* _Reading passage_:
Note: this is somewhat speculative on my part as I have not tried to prove exactly where the "TO" event stops and the "FROM" event begins. But I am pretty sure Tanel is correct on this point.
So there you have it. Just a little story about wandering through the weeds on the way to enlightenment.
=============================
Note: This part was added after Dion Cho commented that he wasn't able to re-produce the behavior, so I gave it shot (I got close). Here's the output:
> sqlplus / as sysdba
SQL*Plus: Release 11.1.0.7.0 - Production on Mon Apr 20 14:59:25 2009
Copyright (c) 1982, 2008, Oracle. All rights reserved.
Connected to:
Oracle Database 11g Enterprise Edition Release 11.1.0.7.0 - Production
With the Partitioning, OLAP, Data Mining and Real Application Testing options
SQL> -- session (SID 124) connected as KSO issues "select xml_clob from test_lob"
...
SQL> -- what's going on?
SQL> @sessions
Enter value for username:
Enter value for sid:
USERNAME SID SERIAL# STATUS SQL_ID EVENT SECONDS_IN_WAIT
------------------------- ---- ---------- -------- ------------- ------------------------------ ---------------
KSO 124 2402 ACTIVE cu98u9ukjqj19 SQL*Net message from client 0
SYS 128 3580 ACTIVE bsbmyw5thg8qf SQL*Net message to client 0
SQL> -- KSO is running cu98u9ukjqj19, what's that doing?

* _Recorded data_:
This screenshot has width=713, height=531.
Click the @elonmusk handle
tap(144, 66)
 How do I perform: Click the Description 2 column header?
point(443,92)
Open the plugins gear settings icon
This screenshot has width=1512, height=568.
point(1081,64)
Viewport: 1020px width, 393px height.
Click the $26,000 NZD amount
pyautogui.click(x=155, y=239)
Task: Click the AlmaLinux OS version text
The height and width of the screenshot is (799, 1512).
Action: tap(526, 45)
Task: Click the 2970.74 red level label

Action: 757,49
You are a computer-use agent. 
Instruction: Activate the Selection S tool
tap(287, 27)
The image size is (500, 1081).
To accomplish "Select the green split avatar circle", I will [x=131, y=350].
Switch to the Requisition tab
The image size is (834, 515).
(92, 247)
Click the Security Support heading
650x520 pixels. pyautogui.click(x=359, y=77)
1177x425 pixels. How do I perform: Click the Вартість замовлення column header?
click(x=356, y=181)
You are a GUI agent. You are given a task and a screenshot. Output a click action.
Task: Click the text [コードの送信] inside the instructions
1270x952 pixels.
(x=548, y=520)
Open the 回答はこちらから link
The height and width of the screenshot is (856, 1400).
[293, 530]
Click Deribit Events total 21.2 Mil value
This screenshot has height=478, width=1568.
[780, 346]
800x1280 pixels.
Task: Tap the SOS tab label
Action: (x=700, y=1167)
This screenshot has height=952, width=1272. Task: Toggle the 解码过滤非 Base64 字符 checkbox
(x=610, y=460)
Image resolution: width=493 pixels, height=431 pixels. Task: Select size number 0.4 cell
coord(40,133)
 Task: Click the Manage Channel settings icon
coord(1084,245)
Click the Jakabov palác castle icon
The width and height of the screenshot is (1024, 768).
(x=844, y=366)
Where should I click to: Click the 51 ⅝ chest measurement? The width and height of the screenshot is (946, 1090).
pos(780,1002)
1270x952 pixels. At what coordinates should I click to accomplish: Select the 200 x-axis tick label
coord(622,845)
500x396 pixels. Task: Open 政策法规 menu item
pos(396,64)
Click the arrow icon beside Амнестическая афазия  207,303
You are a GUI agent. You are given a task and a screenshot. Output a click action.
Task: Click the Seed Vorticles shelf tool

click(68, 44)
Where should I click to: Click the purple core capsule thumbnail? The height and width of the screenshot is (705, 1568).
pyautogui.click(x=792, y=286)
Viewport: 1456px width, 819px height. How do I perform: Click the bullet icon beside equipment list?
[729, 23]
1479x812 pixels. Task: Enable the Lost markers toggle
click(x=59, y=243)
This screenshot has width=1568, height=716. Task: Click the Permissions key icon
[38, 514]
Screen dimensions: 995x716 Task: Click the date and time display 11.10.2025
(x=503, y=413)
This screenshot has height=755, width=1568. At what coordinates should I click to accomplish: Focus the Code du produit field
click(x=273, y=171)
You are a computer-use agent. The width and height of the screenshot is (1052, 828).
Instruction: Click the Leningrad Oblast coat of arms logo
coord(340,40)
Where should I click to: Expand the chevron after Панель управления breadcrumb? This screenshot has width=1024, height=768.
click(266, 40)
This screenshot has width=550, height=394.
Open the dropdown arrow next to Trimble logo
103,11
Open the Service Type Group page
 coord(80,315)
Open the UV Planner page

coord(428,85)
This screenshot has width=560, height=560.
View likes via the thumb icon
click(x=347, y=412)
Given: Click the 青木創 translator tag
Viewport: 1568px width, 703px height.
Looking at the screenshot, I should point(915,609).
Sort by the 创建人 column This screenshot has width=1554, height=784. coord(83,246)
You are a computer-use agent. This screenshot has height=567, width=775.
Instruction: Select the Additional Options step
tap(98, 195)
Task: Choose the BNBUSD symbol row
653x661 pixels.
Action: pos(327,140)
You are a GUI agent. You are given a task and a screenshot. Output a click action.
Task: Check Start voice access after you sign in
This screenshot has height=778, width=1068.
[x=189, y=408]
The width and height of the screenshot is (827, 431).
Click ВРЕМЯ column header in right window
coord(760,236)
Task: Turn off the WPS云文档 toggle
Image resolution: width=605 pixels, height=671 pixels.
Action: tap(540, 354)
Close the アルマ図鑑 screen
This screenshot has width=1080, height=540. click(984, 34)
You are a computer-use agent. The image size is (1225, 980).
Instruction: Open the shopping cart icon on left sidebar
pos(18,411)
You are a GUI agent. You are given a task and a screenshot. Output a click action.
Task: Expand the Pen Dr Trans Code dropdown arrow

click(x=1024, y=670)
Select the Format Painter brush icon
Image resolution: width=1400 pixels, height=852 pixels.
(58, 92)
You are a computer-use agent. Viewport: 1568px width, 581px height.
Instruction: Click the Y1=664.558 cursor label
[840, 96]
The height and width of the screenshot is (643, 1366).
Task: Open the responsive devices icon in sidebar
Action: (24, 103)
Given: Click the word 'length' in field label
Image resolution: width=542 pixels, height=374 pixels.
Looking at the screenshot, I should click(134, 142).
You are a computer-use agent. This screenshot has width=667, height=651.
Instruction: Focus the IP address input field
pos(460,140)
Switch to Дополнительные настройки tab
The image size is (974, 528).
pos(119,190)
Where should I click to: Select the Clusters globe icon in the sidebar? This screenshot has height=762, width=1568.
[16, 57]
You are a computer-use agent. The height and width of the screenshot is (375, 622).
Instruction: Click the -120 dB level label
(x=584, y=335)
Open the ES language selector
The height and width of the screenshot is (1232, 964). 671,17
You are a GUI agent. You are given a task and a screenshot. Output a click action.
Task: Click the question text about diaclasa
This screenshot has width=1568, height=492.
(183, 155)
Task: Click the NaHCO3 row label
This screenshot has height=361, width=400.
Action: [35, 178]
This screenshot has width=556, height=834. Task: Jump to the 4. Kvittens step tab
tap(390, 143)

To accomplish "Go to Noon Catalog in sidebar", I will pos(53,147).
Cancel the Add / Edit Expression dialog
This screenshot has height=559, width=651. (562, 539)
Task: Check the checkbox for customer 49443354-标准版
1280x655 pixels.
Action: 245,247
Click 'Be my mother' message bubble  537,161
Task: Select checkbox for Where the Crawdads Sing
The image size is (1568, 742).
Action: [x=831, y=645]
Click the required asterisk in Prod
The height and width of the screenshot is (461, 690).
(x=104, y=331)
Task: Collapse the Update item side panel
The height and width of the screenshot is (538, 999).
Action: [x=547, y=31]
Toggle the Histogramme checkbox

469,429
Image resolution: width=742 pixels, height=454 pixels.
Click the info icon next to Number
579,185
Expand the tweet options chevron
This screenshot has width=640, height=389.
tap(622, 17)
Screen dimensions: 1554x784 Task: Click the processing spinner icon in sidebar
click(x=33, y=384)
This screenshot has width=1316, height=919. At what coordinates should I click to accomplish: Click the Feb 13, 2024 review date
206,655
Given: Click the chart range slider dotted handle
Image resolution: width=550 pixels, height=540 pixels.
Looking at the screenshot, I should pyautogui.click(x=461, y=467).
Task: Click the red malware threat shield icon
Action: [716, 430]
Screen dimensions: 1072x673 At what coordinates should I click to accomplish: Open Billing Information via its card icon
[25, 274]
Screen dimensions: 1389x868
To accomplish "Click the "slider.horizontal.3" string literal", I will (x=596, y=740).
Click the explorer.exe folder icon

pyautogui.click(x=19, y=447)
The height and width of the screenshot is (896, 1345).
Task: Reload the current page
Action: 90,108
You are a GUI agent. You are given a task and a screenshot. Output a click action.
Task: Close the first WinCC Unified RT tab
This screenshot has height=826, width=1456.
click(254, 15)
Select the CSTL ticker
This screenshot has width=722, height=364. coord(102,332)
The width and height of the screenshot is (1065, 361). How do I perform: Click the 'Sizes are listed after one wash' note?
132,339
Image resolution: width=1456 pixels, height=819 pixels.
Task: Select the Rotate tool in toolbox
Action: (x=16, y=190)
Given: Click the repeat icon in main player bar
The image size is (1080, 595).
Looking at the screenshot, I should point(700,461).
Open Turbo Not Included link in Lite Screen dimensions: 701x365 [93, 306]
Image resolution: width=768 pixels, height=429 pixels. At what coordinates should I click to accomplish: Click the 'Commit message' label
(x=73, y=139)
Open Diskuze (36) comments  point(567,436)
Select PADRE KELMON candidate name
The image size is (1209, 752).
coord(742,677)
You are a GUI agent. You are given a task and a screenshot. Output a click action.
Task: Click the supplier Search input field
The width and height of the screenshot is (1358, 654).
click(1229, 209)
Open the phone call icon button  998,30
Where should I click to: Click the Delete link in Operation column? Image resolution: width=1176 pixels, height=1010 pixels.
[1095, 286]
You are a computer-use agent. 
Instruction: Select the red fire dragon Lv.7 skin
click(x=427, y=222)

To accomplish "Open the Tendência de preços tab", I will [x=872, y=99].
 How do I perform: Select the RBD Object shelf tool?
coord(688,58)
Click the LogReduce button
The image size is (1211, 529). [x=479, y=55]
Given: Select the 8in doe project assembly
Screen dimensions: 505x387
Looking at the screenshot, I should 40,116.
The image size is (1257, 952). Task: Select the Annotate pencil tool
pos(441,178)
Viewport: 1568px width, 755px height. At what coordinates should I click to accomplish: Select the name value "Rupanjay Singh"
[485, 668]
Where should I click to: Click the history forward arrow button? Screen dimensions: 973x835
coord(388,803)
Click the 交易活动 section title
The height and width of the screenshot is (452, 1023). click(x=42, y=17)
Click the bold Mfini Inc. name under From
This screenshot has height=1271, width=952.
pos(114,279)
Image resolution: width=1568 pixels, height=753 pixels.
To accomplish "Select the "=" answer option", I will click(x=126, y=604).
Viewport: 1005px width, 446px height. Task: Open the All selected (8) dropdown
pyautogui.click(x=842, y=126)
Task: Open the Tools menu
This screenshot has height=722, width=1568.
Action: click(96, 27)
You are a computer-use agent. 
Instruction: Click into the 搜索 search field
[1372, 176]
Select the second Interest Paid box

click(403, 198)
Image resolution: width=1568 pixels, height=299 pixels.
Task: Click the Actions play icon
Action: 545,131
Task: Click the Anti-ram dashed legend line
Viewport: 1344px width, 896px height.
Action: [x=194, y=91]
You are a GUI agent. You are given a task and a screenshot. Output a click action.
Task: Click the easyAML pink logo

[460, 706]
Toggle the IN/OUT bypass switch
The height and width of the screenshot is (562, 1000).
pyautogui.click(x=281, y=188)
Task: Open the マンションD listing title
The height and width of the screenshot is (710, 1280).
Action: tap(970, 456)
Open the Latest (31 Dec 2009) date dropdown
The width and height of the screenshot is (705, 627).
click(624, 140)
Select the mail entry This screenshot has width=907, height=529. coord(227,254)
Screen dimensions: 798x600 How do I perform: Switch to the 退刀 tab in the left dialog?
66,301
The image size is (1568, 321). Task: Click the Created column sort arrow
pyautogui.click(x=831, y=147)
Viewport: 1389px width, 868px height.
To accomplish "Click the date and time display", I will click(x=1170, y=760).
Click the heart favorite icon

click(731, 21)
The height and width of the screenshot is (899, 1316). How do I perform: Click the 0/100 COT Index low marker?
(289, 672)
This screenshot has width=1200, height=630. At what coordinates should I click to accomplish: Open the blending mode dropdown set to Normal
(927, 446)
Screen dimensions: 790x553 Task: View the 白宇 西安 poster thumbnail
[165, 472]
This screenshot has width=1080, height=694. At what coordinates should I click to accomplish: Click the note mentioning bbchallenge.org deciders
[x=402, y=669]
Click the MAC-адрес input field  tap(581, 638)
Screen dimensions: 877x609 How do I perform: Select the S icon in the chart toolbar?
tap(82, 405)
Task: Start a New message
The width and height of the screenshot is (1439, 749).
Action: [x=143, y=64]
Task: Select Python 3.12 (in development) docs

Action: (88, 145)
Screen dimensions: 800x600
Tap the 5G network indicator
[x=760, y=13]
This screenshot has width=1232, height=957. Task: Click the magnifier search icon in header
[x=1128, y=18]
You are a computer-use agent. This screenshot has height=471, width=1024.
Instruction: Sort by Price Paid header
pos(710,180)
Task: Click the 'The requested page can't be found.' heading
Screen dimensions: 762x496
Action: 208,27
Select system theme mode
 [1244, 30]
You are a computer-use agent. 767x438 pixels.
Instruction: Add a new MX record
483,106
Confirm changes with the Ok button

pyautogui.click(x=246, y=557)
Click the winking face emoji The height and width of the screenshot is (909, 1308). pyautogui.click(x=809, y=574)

* _What you will do_:
**a.** Reproduce the Oracle session notes starting at "SQL> -- what's" and ending at "what's that doing?", substituting "SCOTT" for every "KSO".
**b.** According to the Oracle session notes, who commented that he was unable to reproduce the behavior?

* _Solutions for each task_:
**a.**
SQL> -- what's going on?
SQL> @sessions
Enter value for username:
Enter value for sid:
USERNAME SID SERIAL# STATUS SQL_ID EVENT SECONDS_IN_WAIT
------------------------- ---- ---------- -------- ------------- ------------------------------ ---------------
SCOTT 124 2402 ACTIVE cu98u9ukjqj19 SQL*Net message from client 0
SYS 128 3580 ACTIVE bsbmyw5thg8qf SQL*Net message to client 0
SQL> -- SCOTT is running cu98u9ukjqj19, what's that doing?

**b.** Dion Cho